Sicuramente gli interventi delle principali banche centrali – in particolare la Fed, andata anche oltre quanto fatto in risposta alla crisi subprime – possono spiegare la buona performance dei mercati (Fig.1). Ma non è tutto. Alcune caratteristiche della recessione 2020 indotta dalla crisi sanitaria concorrono a giustificare quello che sta succedendo.
Il primo fattore è che la recessione è stata molto profonda ma breve (nel terzo trimestre 2020 si è avuto un rimbalzo a V in quasi tutte le economie, in Cina la ripresa c’era già dal trimestre precedente). In questo caso le probabilità di danno permanente alla attività complessiva e di perdita di capacità produttiva sono più basse che in una recessione più lunga: l’impatto dello shock sui flussi di cassa attesi potrebbe essere minore.

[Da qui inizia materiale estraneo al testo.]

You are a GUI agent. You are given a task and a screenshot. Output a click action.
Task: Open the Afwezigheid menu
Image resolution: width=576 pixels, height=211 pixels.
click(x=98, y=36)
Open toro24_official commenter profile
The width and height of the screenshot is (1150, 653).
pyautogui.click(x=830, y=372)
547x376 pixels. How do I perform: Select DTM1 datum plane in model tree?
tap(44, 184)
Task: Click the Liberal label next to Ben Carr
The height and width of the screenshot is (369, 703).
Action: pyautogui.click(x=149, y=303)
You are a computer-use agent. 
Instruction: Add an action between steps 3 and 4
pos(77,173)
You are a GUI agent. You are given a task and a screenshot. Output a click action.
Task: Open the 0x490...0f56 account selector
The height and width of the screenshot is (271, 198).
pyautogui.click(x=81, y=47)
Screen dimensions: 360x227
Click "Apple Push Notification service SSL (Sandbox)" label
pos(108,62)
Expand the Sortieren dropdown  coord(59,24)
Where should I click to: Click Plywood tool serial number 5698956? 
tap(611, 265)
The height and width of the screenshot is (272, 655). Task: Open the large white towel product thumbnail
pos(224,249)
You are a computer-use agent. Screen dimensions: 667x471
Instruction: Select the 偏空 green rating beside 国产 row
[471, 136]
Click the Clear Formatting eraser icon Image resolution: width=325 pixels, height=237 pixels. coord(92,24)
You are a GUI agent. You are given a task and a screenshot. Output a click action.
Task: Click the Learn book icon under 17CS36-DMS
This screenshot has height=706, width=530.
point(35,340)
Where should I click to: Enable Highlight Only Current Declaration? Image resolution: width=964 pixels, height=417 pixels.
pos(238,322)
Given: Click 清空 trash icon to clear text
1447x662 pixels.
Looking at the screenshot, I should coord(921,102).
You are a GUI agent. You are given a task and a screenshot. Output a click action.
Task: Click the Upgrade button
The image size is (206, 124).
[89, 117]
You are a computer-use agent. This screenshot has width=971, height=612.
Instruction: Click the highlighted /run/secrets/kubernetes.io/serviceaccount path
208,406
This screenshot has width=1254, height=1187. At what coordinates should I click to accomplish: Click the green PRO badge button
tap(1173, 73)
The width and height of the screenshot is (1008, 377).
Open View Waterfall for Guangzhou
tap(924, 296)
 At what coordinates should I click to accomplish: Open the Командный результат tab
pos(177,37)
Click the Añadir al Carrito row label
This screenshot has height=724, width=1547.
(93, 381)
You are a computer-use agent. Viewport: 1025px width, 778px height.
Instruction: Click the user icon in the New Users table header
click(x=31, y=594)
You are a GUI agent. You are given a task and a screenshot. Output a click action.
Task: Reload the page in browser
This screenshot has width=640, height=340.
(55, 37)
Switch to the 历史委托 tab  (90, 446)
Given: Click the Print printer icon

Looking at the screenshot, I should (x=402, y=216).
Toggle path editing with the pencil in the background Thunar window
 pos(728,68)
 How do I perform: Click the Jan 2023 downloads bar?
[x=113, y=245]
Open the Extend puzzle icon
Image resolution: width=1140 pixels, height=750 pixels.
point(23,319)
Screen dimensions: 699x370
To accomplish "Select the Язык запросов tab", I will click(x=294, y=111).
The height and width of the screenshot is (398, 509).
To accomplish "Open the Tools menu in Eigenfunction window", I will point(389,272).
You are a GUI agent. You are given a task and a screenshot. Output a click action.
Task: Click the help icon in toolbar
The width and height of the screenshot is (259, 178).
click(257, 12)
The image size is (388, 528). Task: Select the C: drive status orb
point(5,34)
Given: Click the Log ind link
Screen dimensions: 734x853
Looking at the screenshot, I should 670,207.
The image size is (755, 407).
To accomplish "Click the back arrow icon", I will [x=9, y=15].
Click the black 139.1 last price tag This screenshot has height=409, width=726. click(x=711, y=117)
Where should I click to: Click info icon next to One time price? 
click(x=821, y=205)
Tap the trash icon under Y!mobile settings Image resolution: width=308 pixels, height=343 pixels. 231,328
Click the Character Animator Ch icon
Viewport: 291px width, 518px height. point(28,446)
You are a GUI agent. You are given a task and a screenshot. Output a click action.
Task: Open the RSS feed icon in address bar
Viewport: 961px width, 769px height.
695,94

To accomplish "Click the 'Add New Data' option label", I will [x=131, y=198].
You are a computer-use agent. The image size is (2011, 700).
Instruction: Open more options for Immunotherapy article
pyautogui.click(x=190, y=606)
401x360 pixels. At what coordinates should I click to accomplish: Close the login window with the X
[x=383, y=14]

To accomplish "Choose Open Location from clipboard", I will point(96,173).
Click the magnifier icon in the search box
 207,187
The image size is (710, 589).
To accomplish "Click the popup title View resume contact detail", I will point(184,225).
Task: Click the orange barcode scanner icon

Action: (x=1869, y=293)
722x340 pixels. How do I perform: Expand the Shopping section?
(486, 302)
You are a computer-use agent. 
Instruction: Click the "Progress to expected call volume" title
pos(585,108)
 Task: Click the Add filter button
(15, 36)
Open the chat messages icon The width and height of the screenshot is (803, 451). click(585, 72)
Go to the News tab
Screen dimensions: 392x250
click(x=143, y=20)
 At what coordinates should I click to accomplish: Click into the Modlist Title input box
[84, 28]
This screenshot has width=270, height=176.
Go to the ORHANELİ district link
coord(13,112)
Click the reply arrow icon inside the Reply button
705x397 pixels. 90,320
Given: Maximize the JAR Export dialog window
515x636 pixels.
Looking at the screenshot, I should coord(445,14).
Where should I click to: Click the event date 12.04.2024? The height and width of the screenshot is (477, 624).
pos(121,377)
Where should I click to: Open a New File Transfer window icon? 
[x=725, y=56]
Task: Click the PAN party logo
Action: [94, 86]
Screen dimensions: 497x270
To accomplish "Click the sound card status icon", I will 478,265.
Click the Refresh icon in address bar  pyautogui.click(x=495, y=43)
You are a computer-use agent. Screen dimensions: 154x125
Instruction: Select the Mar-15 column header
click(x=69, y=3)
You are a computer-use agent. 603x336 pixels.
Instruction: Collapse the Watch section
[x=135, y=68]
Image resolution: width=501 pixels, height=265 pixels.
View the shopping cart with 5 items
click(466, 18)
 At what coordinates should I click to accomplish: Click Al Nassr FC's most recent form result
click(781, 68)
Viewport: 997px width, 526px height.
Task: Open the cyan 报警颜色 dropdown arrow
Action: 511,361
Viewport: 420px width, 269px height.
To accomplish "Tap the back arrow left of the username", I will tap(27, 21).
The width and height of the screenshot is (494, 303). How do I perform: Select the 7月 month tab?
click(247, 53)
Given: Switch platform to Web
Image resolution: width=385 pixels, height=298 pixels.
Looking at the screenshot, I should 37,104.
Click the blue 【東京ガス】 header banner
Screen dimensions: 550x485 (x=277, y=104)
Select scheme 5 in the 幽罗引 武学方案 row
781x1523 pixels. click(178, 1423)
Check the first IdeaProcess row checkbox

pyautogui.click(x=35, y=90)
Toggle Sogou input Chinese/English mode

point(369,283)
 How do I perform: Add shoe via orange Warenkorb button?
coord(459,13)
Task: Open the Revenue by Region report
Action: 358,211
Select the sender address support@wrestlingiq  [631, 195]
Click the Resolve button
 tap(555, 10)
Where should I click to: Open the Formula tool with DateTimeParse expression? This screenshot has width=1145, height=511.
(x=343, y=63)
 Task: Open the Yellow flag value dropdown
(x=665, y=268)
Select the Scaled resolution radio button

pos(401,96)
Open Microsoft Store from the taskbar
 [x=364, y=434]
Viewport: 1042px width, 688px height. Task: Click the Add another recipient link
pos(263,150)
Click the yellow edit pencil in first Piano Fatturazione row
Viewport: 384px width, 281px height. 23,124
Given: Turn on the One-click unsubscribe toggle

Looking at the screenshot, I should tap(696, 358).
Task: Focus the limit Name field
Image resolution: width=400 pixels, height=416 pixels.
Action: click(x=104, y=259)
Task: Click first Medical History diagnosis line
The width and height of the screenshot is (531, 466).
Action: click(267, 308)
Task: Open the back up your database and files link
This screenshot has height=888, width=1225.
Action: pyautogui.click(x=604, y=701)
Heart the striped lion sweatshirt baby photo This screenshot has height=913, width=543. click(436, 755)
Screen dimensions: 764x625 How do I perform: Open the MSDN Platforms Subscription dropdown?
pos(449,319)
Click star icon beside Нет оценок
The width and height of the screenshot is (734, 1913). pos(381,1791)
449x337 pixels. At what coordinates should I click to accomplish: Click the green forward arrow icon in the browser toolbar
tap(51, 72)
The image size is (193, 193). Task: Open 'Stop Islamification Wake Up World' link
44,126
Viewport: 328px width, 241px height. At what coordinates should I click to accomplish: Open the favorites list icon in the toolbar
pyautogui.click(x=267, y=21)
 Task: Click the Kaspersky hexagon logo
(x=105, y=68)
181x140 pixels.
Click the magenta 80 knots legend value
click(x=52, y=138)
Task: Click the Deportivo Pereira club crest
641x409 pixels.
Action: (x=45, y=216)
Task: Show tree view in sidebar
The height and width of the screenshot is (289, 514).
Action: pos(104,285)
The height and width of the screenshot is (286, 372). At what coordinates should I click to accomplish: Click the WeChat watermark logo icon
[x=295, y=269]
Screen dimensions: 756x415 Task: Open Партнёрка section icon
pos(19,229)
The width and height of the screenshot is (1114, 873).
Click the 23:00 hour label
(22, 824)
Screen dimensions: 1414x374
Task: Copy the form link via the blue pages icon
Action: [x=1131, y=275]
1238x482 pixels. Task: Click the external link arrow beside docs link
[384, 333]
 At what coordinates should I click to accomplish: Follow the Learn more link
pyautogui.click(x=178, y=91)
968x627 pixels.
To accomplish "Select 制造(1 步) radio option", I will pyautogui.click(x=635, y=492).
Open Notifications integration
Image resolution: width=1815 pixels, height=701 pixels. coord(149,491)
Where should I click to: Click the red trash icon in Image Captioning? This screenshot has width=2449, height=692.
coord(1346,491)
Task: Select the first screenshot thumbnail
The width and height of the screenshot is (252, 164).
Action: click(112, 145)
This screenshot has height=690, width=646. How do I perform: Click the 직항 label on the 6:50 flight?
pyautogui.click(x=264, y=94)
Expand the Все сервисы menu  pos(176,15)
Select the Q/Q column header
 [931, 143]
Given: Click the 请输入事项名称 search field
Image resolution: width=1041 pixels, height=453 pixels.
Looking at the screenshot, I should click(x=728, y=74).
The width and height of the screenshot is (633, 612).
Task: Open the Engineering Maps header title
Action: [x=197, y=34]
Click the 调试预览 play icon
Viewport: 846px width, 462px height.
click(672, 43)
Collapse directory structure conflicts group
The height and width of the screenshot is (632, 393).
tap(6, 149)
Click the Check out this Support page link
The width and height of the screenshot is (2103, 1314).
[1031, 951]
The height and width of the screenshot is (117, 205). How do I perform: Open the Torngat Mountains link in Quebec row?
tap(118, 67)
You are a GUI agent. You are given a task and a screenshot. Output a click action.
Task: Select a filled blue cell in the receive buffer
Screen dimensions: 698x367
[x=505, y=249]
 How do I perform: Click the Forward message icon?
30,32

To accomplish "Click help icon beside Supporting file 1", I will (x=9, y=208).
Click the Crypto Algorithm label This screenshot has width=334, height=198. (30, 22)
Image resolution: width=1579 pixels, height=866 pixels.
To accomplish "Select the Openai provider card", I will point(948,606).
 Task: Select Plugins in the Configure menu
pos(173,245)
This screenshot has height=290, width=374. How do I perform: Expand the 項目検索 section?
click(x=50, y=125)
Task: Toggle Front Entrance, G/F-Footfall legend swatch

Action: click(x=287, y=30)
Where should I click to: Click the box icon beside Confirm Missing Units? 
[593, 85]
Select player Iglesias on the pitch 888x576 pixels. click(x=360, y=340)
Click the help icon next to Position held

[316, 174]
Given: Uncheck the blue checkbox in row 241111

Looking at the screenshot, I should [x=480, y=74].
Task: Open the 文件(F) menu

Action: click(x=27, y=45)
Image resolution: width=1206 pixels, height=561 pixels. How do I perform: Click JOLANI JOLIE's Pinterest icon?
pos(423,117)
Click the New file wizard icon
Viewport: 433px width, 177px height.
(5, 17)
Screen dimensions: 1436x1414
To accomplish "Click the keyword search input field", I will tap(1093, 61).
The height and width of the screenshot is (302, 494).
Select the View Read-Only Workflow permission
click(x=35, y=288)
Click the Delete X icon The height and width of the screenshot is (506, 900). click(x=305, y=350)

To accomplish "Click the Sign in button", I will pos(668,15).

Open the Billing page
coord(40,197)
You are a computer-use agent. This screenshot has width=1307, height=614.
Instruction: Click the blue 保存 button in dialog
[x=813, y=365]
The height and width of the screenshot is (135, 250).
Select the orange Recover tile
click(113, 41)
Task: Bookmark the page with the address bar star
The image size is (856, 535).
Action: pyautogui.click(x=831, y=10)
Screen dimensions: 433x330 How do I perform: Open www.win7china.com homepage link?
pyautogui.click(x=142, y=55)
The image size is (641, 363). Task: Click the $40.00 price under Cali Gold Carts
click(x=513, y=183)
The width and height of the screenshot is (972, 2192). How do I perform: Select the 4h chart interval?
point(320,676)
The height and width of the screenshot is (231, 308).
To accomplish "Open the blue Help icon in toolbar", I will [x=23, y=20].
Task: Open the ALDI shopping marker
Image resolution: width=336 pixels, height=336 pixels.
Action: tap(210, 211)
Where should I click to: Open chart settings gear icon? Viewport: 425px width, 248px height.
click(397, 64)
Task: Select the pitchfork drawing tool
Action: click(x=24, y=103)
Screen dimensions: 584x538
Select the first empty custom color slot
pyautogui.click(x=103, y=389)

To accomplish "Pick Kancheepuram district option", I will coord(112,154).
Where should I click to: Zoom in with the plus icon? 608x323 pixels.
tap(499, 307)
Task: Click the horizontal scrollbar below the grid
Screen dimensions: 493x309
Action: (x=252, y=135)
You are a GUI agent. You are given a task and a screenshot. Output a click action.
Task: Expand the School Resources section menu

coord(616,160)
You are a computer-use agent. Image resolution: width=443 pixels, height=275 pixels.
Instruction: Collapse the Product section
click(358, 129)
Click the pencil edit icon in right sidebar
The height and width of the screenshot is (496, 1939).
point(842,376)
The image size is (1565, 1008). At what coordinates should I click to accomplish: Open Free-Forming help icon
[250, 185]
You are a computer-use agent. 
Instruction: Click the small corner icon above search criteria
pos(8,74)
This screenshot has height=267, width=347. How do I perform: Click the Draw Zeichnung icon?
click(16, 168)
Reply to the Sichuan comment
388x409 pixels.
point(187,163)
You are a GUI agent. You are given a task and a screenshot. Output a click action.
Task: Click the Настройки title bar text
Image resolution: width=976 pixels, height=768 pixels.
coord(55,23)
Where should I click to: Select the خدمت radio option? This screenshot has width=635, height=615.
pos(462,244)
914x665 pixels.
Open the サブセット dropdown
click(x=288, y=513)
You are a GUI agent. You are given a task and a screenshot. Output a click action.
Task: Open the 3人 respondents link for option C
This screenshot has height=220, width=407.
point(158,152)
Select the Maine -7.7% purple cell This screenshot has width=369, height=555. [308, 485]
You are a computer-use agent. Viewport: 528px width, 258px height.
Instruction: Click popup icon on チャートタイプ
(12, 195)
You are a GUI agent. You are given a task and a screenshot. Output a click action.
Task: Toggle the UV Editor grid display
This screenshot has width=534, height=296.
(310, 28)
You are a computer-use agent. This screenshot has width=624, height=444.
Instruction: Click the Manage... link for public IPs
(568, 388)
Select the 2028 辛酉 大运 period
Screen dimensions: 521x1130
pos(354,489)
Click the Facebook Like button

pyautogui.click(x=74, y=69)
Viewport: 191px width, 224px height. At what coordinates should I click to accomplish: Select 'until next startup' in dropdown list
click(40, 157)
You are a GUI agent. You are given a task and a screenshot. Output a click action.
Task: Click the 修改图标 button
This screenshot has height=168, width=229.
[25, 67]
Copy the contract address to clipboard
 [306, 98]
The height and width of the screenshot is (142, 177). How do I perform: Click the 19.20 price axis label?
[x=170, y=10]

Il secondo fattore è che questa crisi ha colpito le diverse aree di attività in modo disomogeneo. Ha avuto un effetto soprattutto sulle imprese di servizi o di più piccola dimensione, molte delle quali non quotate sui mercati, dunque senza alcun impatto sull’andamento degli indici.
Il terzo fattore riguarda le prospettive di redditività, che per alcuni settori sono addirittura migliorate, proprio grazie alle restrizioni imposte dalla crisi sanitaria. A valle del boom nell’utilizzo delle tecnologie per le teleconferenze o, più in generale, di tutto il settore, l’andamento dei titoli tech è schizzato verso l’alto: e questo spiega buona parte della performance degli indici Usa, sui massimi storici.
L’ultimo fattore è stato il contributo della politica fiscale. Con la crisi Covid è stato superato quello che in Europa era una sorta di tabù, ossia la possibilità di avere una politica fiscale espansiva anche in paesi già fortemente indebitati, come l’Italia. Stavolta tutti i paesi sono intervenuti con fondi pubblici in misura senza precedenti.
Con il pacchetto del Next Generation EU è stato fatto poi un passo forse ancora più importante: superare la forte reticenza a qualunque forma di condivisione del rischio fiscale con l’approvazione di contributi a fondo perduto e prestiti finanziati con emissione di debito direttamente da parte della Commissione Europea.
La politica fiscale espansiva a livello nazionale ha fatto infine sì che, nonostante la forte perdita di occupazione, i redditi non siano caduti tanto quanto la produzione e il Pil. E poiché non si è potuto consumare, una quota maggiore del reddito è stata risparmiata. Una buona parte di questo risparmio è stata mantenuta liquida – è vero – ma, rispetto a precedenti fasi recessive, ha sicuramente contribuito a creare più domanda di investimenti in strumenti finanziari, contribuendo a sostenerne i prezzi.
Se le autorità non faranno venir meno il proprio sostegno troppo precocemente, la festa sui mercati potrebbe non essere finita.